TEXT UNDER STUDY.
════════════════════

When we learn psychology, education, therapy or medicine from a patriarchal institution, what are we actually learning?

When we learn psychology, education, therapy or medicine from a patriarchal institution, what are we actually learning?

How to teach, heal, hold, shape and guide? Or how to follow the rules that keep everyone in the ‘correct order of things’?

I mean, it might seem a radical thought, or a philosophical thought or something that only a trouble maker would lean into. But honestly, if we aren’t questioning the systems and structures that collectively bind us, are we even attempting to make the world safer for the majority?

And if we don’t then raise our gaze (or lower??) to the peak of the self imposed hierarchy of colonial structure, then we genuinely aren’t asking the right questions.

Which makes this then a practical and needed thought.

If ‘University’ was a person it’d probably look like someone in a grey suit, white skin and white hair, male of course, older in age, controlled, neat, and not smiling in pics.

════════════════════

YOUR GOAL. In the piece on learning from patriarchal institutions, copy the passage word for word, starting at "If ‘University’ was" and ending at "smiling in pics.".

════════════════════

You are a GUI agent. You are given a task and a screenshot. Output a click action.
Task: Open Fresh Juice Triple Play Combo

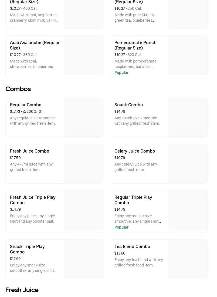(33, 200)

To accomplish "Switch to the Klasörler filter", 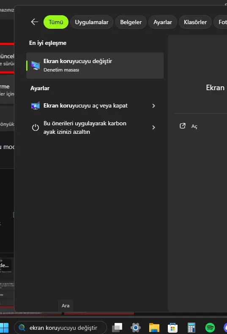I will [x=195, y=22].
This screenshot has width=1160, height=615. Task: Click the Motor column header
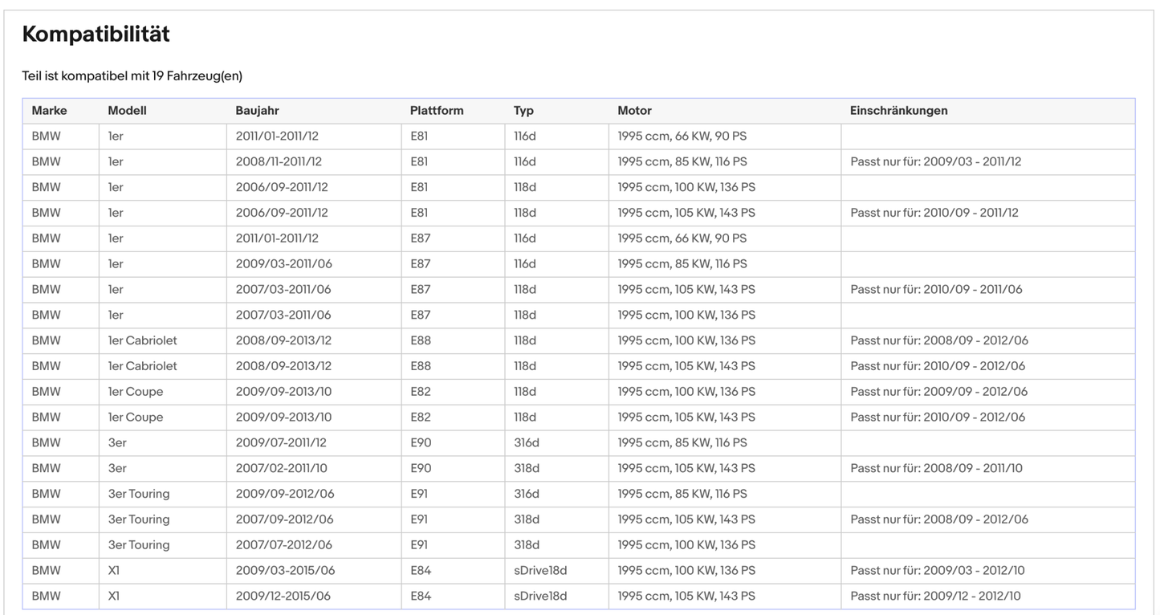coord(634,111)
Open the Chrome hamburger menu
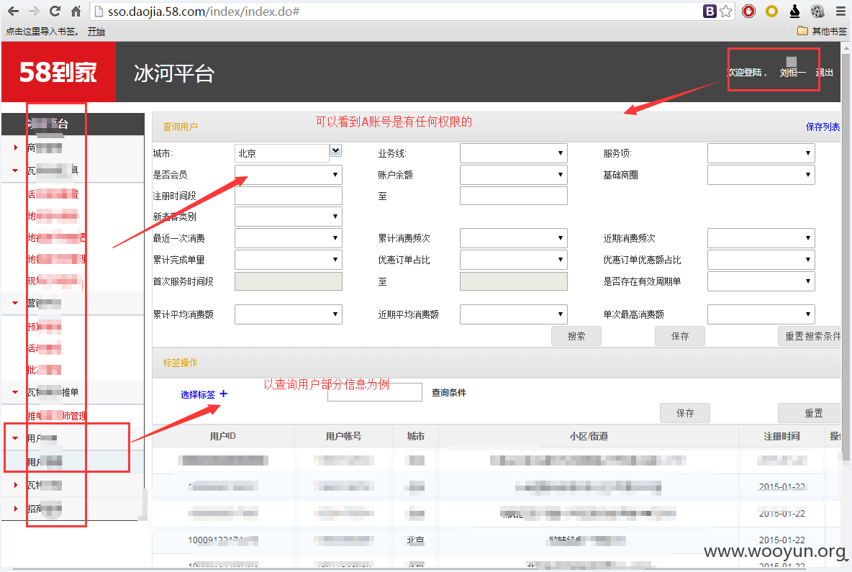The height and width of the screenshot is (572, 852). click(x=840, y=11)
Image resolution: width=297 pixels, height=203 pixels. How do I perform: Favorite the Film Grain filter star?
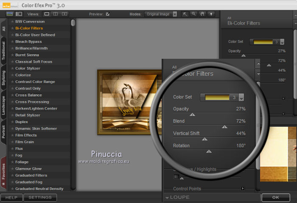pyautogui.click(x=12, y=142)
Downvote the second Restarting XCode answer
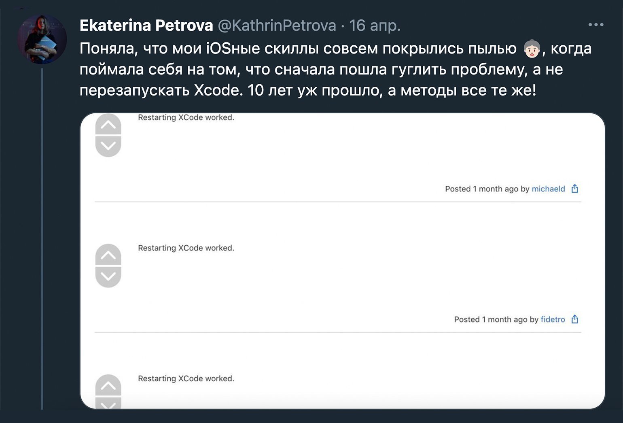 tap(108, 277)
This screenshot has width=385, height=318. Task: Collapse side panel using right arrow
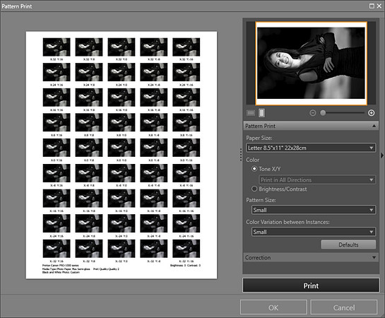tap(382, 155)
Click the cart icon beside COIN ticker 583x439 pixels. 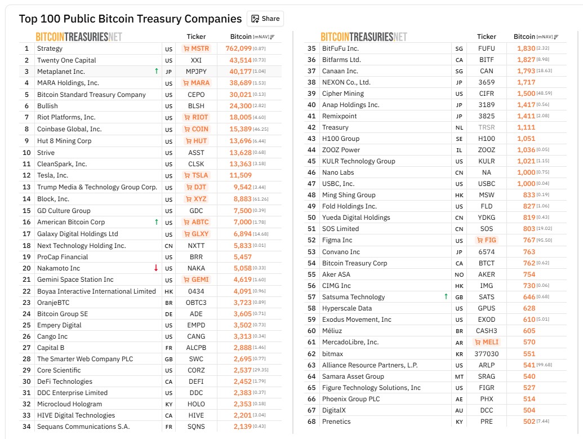point(188,129)
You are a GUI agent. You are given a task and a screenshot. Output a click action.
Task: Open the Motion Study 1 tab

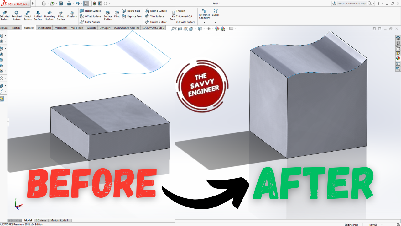coord(59,220)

════════════════════

TASK ANSWER.
If ‘University’ was a person it’d probably look like someone in a grey suit, white skin and white hair, male of course, older in age, controlled, neat, and not smiling in pics.